• _Set task 1_
Copy the part of the memoir excerpt that runs from "I have a photograph" up to and including "for fourteen years.".

• _Text excerpt_
One of the most moving aspects to Shirley Collins’ wonderful memoir All In The Downs is her recollections of the First World War’s impact on her family, and the communities of East Sussex. On Remembrance Sunday, 11th November, Collins will play the Boiler Shop in Newcastle as part of 100 Years, a series of events to mark the centenary of the Armistice. Darren Hayman’s Thankful Villages project, about the places from where all servicemen returned from the war, Bas Jan and British Sea Power also feature. The centrepiece of the event will be Chris Watson’s A Nightingale on the Western Front sound piece, read more about that here and buy tickets here. You can buy Shirley Collins’ All In The Downs here. With thanks to Strange Attractor for the extract.
I have a photograph of me at perhaps a year old, sitting on the grass in our unkempt back garden, scowling at the sun. We had a tortoise called Fu; I was fascinated by how slowly he blinked his eyes, how deliberately he munched and gulped lettuce leaves, and how he appeared to move his legs sideways and backwards in order to move forward. We had a large ginger cat, Mickey, that Dad had brought back as a kitten from a farm, a gift from a customer on his milk round. Mostly he was given dead rabbits, so this made a nice change and Mickey stayed with us for fourteen years.
I just about remember my great-granny, Mary Ann Easton, who lived on the top floor of our tall house (or so it seemed to me), at the top of dark stairs which we had to climb up to visit her. She’s important to me as it was she who sang ‘The Cuckoo is a Pretty Bird’, which was one of the songs I sang on my album Sweet England (1958) recorded by Alan Lomax and Peter Kennedy. I have a clear picture of her, however, only from her presence in the photograph of my parents’ wedding. She was tiny, shaped like a bell, in her long, full skirts with a high toque hat and dressed entirely in black ever since she had lost her son George Cyril Easton (my mother’s uncle) in the First World War. He served in The Royal Flying Corps, and was shot down over Italy on 5 August 1918 aged eighteen and a half. At first he was reported missing, but the story came down through the family that on that night his mother awoke to see her son standing at the foot of her bed. He said to her, ‘Don’t worry, mother, I’m alright’. Then he turned to the door, waved a hand in farewell and raised his head; his mother saw that it was a skull. Next day the telegram came telling of his death.

(Word and element locating data)
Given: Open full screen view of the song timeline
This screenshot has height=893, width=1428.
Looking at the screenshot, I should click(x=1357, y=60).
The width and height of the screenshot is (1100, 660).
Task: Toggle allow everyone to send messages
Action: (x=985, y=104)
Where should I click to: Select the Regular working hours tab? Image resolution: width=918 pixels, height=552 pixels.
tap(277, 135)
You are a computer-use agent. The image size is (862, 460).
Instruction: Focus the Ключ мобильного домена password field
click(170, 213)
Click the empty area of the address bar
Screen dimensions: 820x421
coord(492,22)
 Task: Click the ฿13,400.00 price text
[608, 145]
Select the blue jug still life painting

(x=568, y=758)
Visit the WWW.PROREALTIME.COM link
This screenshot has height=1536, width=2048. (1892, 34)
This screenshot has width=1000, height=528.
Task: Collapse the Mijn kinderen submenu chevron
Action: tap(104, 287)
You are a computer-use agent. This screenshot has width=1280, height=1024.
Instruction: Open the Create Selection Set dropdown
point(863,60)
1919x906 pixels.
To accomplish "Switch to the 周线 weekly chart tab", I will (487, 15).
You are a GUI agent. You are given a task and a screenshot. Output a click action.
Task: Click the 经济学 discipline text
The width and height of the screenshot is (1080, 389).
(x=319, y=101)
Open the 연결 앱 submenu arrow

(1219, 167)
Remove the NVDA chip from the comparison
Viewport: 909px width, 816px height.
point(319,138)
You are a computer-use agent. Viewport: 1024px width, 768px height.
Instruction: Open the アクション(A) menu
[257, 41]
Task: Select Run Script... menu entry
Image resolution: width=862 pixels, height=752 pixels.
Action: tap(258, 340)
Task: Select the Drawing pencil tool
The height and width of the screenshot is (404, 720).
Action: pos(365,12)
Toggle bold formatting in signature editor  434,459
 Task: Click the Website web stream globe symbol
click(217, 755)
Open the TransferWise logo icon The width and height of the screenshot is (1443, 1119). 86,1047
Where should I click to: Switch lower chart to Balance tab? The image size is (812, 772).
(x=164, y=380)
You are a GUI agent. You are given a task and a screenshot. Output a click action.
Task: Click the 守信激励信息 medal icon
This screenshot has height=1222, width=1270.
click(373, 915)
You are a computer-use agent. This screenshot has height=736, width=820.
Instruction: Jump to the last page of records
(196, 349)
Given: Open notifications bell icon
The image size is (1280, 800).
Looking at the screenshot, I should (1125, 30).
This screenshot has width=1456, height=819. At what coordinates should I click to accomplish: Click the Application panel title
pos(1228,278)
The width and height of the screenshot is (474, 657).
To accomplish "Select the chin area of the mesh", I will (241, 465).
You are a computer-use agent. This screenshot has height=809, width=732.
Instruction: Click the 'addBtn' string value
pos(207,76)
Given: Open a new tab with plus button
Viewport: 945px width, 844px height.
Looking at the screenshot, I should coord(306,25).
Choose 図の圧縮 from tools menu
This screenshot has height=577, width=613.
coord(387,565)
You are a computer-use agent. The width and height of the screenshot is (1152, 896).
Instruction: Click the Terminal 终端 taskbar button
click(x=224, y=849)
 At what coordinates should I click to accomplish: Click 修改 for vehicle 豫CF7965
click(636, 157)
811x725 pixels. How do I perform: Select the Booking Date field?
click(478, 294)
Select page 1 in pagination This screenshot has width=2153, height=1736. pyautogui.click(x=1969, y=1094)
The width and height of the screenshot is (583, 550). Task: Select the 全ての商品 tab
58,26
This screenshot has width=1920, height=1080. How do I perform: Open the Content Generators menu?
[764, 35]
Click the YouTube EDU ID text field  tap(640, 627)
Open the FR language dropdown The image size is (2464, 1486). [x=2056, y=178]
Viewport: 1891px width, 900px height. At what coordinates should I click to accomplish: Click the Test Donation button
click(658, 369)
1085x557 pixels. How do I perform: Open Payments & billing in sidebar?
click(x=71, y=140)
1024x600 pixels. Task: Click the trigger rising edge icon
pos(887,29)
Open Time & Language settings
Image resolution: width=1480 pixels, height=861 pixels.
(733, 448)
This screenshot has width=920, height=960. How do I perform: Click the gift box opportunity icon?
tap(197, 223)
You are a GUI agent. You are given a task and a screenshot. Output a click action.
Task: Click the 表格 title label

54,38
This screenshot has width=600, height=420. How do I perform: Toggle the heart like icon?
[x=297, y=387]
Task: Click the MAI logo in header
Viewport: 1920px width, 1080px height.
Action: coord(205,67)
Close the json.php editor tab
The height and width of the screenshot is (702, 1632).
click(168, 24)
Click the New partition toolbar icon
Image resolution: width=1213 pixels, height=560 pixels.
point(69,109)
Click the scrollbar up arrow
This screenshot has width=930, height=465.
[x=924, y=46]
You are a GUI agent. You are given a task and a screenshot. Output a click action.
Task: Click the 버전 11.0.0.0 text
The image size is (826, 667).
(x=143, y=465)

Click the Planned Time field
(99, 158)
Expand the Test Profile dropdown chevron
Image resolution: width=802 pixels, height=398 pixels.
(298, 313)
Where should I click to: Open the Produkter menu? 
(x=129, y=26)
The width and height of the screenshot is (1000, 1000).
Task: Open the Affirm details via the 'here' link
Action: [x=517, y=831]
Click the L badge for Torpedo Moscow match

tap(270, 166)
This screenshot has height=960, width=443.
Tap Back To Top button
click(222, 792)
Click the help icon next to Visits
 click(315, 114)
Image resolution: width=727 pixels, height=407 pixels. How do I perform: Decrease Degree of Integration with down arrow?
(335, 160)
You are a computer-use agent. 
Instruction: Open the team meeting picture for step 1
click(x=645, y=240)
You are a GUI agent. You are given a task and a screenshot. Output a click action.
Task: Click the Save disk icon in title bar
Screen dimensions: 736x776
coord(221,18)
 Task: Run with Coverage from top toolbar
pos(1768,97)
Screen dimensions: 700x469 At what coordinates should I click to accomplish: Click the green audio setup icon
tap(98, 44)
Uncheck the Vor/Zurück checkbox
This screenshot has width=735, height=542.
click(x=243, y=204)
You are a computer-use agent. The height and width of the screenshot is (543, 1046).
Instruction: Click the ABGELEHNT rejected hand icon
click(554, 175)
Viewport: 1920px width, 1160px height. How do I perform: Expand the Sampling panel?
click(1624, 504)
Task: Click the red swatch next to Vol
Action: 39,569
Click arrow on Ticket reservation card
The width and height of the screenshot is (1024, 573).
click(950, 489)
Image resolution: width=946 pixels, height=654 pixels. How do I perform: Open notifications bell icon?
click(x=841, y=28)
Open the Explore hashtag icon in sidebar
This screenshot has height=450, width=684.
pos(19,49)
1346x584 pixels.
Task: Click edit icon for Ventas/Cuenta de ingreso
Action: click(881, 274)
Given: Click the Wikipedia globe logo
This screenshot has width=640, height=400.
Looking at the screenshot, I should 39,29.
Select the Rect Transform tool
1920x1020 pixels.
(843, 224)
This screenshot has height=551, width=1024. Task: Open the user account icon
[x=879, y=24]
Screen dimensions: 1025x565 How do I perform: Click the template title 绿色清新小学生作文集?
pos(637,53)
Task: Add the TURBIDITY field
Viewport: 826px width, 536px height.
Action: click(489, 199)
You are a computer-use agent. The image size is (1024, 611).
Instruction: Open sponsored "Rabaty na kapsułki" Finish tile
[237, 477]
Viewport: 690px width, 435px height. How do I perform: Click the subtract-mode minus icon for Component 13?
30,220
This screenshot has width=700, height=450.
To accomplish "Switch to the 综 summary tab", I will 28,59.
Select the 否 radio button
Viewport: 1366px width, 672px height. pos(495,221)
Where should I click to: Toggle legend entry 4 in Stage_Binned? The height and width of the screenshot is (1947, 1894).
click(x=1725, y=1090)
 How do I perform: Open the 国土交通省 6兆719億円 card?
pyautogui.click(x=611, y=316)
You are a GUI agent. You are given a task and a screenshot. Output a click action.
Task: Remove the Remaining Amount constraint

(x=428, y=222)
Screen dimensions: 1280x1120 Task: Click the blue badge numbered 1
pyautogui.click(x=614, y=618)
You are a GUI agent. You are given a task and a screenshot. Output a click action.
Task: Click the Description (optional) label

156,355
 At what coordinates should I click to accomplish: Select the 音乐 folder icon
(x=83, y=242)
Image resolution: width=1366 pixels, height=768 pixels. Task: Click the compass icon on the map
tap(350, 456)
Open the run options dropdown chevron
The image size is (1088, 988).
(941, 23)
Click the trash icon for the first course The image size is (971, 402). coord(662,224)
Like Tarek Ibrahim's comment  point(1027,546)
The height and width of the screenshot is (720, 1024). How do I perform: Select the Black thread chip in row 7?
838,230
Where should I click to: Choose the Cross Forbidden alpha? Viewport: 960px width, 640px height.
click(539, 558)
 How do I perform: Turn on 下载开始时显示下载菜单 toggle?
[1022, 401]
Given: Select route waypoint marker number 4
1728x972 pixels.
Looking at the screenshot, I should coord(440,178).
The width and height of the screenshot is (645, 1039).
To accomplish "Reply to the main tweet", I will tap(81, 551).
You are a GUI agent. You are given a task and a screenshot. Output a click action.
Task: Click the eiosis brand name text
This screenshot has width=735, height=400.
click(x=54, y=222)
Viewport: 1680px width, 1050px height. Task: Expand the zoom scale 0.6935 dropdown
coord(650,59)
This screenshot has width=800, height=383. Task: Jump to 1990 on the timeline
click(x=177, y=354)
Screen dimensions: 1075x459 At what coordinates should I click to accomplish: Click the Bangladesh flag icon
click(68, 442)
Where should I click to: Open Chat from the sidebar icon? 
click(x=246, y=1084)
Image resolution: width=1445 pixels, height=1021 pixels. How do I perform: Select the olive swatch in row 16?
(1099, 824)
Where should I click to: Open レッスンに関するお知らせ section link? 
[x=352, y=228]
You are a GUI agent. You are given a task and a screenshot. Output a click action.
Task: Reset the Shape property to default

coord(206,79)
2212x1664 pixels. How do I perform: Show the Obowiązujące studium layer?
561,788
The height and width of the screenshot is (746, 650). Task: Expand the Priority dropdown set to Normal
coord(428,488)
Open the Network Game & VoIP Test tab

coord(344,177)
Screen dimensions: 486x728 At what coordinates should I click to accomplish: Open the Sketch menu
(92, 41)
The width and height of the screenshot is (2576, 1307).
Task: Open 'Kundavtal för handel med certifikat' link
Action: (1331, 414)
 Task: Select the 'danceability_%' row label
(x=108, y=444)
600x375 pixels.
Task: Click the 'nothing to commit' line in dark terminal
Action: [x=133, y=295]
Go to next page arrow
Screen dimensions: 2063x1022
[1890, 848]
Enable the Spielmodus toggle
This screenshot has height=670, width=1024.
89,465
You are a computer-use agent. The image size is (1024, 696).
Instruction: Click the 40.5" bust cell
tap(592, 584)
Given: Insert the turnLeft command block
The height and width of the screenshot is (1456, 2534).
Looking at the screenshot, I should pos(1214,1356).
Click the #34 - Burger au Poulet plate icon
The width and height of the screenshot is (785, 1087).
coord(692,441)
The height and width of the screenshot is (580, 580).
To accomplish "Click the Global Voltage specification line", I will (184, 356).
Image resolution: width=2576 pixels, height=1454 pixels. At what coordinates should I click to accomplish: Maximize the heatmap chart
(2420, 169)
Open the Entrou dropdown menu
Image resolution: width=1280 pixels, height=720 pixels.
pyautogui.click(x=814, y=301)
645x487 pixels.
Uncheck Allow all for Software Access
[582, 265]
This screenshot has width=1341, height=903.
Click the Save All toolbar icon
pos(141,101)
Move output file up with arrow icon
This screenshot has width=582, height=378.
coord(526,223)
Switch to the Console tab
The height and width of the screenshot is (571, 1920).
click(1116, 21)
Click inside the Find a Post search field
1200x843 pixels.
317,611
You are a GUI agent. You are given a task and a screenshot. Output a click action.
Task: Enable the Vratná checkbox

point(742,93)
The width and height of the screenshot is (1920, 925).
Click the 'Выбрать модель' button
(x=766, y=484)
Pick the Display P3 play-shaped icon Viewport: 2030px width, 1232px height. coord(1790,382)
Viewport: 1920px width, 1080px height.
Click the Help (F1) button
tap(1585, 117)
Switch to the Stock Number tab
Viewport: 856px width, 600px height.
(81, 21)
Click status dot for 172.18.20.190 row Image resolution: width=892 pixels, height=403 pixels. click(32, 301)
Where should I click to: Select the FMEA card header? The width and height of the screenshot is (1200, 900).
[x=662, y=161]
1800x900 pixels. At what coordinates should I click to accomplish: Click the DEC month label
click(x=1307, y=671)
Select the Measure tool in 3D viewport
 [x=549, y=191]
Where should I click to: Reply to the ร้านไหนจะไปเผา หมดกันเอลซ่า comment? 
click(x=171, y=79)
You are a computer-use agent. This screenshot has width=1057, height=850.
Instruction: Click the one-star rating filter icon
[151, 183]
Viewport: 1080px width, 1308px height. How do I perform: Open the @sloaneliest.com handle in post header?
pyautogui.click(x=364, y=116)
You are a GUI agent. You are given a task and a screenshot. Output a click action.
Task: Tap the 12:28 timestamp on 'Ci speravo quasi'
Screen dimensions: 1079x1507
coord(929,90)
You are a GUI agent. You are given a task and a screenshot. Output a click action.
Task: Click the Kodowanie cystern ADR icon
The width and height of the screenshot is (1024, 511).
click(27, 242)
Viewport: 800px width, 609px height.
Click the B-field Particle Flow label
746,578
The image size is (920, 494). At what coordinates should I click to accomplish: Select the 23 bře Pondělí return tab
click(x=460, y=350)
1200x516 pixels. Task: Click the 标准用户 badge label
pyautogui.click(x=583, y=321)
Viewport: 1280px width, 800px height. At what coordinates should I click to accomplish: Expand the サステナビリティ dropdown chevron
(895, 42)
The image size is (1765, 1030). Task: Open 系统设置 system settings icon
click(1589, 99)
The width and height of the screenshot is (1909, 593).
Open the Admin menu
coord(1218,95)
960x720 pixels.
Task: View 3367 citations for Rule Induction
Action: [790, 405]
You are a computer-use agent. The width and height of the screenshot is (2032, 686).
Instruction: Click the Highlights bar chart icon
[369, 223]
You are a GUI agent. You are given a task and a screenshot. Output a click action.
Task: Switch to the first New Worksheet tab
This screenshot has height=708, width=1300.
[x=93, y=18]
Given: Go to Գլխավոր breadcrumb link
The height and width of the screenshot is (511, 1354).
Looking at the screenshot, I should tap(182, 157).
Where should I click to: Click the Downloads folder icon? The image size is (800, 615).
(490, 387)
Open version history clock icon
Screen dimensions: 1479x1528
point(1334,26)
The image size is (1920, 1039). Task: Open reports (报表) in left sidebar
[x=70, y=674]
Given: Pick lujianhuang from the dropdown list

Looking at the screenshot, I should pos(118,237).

• _Set task 2_
Rewrite the entries from the line with "The width and height of the screenshot is (1920, 925)." up to and including the line with "click(x=171, y=79)", keeping the requests. Multiply every coordinate in the answers by 2.45 and round each to a whole number, with halves rounded up.

• _Task response 1_
I have a photograph of me at perhaps a year old, sitting on the grass in our unkempt back garden, scowling at the sun. We had a tortoise called Fu; I was fascinated by how slowly he blinked his eyes, how deliberately he munched and gulped lettuce leaves, and how he appeared to move his legs sideways and backwards in order to move forward. We had a large ginger cat, Mickey, that Dad had brought back as a kitten from a farm, a gift from a customer on his milk round. Mostly he was given dead rabbits, so this made a nice change and Mickey stayed with us for fourteen years.

• _Task response 2_
The width and height of the screenshot is (1920, 925).
Click the 'Выбрать модель' button
(x=1877, y=1186)
Pick the Display P3 play-shaped icon Viewport: 2030px width, 1232px height. coord(4386,936)
Viewport: 1920px width, 1080px height.
Click the Help (F1) button
tap(3883, 287)
Switch to the Stock Number tab
Viewport: 856px width, 600px height.
(198, 51)
Click status dot for 172.18.20.190 row Image resolution: width=892 pixels, height=403 pixels. click(78, 737)
Where should I click to: Select the FMEA card header? The width and height of the screenshot is (1200, 900).
[x=1622, y=394]
1800x900 pixels. At what coordinates should I click to accomplish: Click the DEC month label
click(x=3202, y=1644)
Select the Measure tool in 3D viewport
 [x=1345, y=468]
Where should I click to: Reply to the ร้านไหนจะไปเผา หมดกันเอลซ่า comment? 
click(x=419, y=194)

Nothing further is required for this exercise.